L’opposant Anicet Ekane meurt en prison, la polémique enfle au Cameroun.

Anicet Ekane

Dans la nuit du dimanche au lundi 1er décembre 2025, l’opposant politique et président du Manidem est décédé en détention, comme l’ont confirmé ses avocats et sa famille. Interpellé le 24 octobre dernier à Douala, il a été ensuite transféré dans les cellules du secrétariat d’État à la défense à Yaoundé.

Anicet Ekane est un soutien pour Tchiroma.

Considéré comme un soutien majeur de l’opposant Issa Tchiroma Bakari, il a fait l’objet d’accusations de la part d’autres leaders, incluant des accusations d’insurrection et de rébellion, suite à sa reconnaissance de la victoire d’Issa Tchiroma Bakari à l’élection présidentielle, dont les résultats officiels ont proclamé le président sortant Paul Biya comme vainqueur.

Ce que rapportent les avocats

D’après les avocats d’Anicet Ekane, son état de santé a subi une nette détérioration tout au long du week-end. Ils soutiennent qu’en dépit des soins intensifs reçus à la Garnison militaire, il n’a malheureusement pas réussi à survivre. Tandis que les dirigeants de son parti avaient sollicité de toute urgence son transfert vers un établissement médical approprié pour bénéficier de soins adéquats.

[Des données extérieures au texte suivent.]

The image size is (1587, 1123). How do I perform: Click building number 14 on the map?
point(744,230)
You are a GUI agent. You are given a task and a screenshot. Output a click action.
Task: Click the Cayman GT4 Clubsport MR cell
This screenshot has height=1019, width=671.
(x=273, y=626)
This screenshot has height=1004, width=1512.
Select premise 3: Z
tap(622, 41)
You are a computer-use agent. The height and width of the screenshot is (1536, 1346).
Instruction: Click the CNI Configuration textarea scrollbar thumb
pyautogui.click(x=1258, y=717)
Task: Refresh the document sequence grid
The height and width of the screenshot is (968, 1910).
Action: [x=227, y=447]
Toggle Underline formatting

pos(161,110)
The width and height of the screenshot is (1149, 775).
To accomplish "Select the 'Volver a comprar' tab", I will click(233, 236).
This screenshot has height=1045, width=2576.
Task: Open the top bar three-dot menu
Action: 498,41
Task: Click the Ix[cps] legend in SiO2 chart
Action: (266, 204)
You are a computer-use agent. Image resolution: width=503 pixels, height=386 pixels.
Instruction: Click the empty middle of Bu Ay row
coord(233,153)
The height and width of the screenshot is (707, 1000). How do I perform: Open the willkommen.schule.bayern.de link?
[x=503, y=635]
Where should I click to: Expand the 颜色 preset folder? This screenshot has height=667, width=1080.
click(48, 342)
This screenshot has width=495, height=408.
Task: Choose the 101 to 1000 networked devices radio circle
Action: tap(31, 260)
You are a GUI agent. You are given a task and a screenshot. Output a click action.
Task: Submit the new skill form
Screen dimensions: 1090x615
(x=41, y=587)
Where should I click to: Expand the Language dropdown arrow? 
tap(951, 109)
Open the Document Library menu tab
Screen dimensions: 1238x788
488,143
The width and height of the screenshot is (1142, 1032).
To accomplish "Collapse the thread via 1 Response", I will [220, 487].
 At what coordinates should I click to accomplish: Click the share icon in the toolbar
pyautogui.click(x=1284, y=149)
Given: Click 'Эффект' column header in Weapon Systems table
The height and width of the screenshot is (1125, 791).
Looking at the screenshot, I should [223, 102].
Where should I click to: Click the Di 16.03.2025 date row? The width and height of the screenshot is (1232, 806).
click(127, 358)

Il y a quelques semaines, lors d’un échange avec le directeur de publication d’Afriki24, il avait signalé être en danger quelques jours avant son arrestation. La disparition de cet opposant a suscité une vive émotion à travers le pays, et plus particulièrement à Douala, sa ville d’origine. Son implication politique remonte à près de cinquante ans, avec une intensification notable dans les années 1990.

C’est un héritage qui disparaît.

L’opposant représente l’héritage politique de figures emblématiques du nationalisme camerounais, telles que Ruben Um Nyobe, Felix-Roland Moumié et Ernest Ouandié, des leaders tragiquement exécutés en 1983 à Bafoussam.